2011 Chevrolet Impala LTZ
In what has to be a blow to Chevrolet’s contention that their recent new product offerings symbolize the revitalized Chevrolet, Automotive News’ Rick Kranz, in a recent posting, took exception to the bow-tie brand’s claim. In Kranz’ view, as with many astute industry onlookers, the Chevrolet Impala is a glaring old-timer in Chevy’s lineup.
In other words, Impala is seriously long in the tooth. It’s been around for five decades, since the first model rolled off the assembly line in 1958. During that time, the Impala has been a best-seller for Chevrolet and a popular family car for millions of American consumers.
What’s the big deal? Why pick on Chevrolet when it’s got several top-selling vehicles right now? Yes, the all-new compact 2011 Chevrolet Cruze is moving up fast, posting 25,160 sales for April and 75,365 year-to-date. In fact, the Cruze is the number four best-selling passenger car in the U.S. for April. The 2011 Chevrolet Malibu mid-size sedan is itself a winner, snagging fifth place in passenger car sales for the month with 24,701 units sold (and 73,446 for year-to-date). And the Malibu for 2013 is redesigned, so that will boost sales even more for the family sedan.
Yet the Chevrolet Impala, though it hasn’t been restyled since 2006 model year and its last major redesign was for the 2000 model year, still sells well. Admittedly, it’s mostly to fleet and/or heavily discounted, but the 2011 Chevrolet Impala still managed to capture the number 10 best selling passenger car spot for April with sales of 21,071 (and 70,612 year-to-date, up 29.8 percent year-over-year).

• **Problem set**
a - In the Impala article, copy everything from "In other words, Impala" down to "the family sedan.".
b - In the Impala article, what reason is given for expecting Malibu sales to rise even further?
c - According to the Impala article, in what year did the first Impala roll off the assembly line?

• **Rows**
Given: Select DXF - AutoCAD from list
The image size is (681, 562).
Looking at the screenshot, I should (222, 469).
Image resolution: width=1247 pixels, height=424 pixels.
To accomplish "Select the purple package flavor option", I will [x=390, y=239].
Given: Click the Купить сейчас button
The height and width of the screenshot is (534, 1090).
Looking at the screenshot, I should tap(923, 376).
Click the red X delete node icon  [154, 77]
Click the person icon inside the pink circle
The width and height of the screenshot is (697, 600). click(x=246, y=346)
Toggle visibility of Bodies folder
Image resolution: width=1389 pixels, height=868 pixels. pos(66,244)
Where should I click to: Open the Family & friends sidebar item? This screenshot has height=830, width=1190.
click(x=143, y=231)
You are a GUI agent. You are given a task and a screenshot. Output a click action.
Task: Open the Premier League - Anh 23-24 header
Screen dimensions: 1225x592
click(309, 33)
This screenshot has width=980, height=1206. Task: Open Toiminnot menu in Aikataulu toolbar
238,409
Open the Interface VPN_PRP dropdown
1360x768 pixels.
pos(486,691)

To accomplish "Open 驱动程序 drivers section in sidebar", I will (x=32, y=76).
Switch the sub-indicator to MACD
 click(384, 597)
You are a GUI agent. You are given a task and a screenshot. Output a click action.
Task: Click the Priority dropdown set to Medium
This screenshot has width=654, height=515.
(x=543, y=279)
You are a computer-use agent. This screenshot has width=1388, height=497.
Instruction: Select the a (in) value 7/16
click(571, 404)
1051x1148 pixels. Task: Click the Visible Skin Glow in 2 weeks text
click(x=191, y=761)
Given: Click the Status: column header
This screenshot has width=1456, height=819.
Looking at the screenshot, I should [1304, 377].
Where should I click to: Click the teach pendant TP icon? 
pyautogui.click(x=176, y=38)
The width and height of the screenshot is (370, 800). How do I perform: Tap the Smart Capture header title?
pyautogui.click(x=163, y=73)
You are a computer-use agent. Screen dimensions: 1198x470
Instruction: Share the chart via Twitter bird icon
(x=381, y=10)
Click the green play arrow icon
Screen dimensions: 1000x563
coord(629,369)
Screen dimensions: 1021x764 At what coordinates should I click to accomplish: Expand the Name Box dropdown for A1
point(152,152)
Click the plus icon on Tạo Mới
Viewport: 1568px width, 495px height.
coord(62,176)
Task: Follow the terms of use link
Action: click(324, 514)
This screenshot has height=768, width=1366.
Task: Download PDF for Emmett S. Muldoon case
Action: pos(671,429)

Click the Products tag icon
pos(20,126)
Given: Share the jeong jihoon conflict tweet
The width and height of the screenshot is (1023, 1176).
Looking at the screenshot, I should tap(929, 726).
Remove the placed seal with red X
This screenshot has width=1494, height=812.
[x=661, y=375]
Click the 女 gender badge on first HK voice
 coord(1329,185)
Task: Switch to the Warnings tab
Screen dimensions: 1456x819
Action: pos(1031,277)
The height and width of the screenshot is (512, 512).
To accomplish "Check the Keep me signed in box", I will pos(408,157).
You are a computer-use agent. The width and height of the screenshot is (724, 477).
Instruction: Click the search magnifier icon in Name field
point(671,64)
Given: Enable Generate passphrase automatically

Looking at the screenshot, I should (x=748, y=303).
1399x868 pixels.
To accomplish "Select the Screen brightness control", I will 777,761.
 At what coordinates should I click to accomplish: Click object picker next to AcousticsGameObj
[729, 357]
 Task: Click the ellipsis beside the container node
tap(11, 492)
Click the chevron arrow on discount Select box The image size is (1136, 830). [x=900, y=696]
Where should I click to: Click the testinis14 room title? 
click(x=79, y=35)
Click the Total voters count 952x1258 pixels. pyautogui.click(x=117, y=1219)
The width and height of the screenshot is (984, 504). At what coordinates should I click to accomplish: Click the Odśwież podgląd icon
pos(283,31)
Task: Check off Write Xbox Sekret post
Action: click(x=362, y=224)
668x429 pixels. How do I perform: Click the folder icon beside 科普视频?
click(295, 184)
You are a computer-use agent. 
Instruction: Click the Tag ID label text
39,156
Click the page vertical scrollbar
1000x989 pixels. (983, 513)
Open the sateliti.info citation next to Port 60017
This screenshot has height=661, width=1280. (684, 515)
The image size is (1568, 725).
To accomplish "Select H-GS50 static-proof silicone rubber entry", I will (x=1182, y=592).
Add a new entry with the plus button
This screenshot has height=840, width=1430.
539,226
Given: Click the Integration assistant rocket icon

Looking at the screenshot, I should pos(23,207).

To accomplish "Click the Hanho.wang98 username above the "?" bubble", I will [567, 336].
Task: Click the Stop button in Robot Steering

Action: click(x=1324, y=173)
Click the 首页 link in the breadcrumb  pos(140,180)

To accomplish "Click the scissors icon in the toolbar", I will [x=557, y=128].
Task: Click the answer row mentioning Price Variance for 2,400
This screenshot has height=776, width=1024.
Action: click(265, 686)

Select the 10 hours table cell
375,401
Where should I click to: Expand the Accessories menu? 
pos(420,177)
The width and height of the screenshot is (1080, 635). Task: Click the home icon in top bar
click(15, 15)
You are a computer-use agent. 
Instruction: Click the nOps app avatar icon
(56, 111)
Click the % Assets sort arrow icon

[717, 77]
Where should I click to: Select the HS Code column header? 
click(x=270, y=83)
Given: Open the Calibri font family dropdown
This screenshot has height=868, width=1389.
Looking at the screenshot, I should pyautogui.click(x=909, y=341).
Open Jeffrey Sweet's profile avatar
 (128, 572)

• **Outputs in order**
a -
In other words, Impala is seriously long in the tooth. It’s been around for five decades, since the first model rolled off the assembly line in 1958. During that time, the Impala has been a best-seller for Chevrolet and a popular family car for millions of American consumers.
What’s the big deal? Why pick on Chevrolet when it’s got several top-selling vehicles right now? Yes, the all-new compact 2011 Chevrolet Cruze is moving up fast, posting 25,160 sales for April and 75,365 year-to-date. In fact, the Cruze is the number four best-selling passenger car in the U.S. for April. The 2011 Chevrolet Malibu mid-size sedan is itself a winner, snagging fifth place in passenger car sales for the month with 24,701 units sold (and 73,446 for year-to-date). And the Malibu for 2013 is redesigned, so that will boost sales even more for the family sedan.

b - The Malibu is redesigned for 2013, and the article says this will boost sales of the family sedan even more.

c - 1958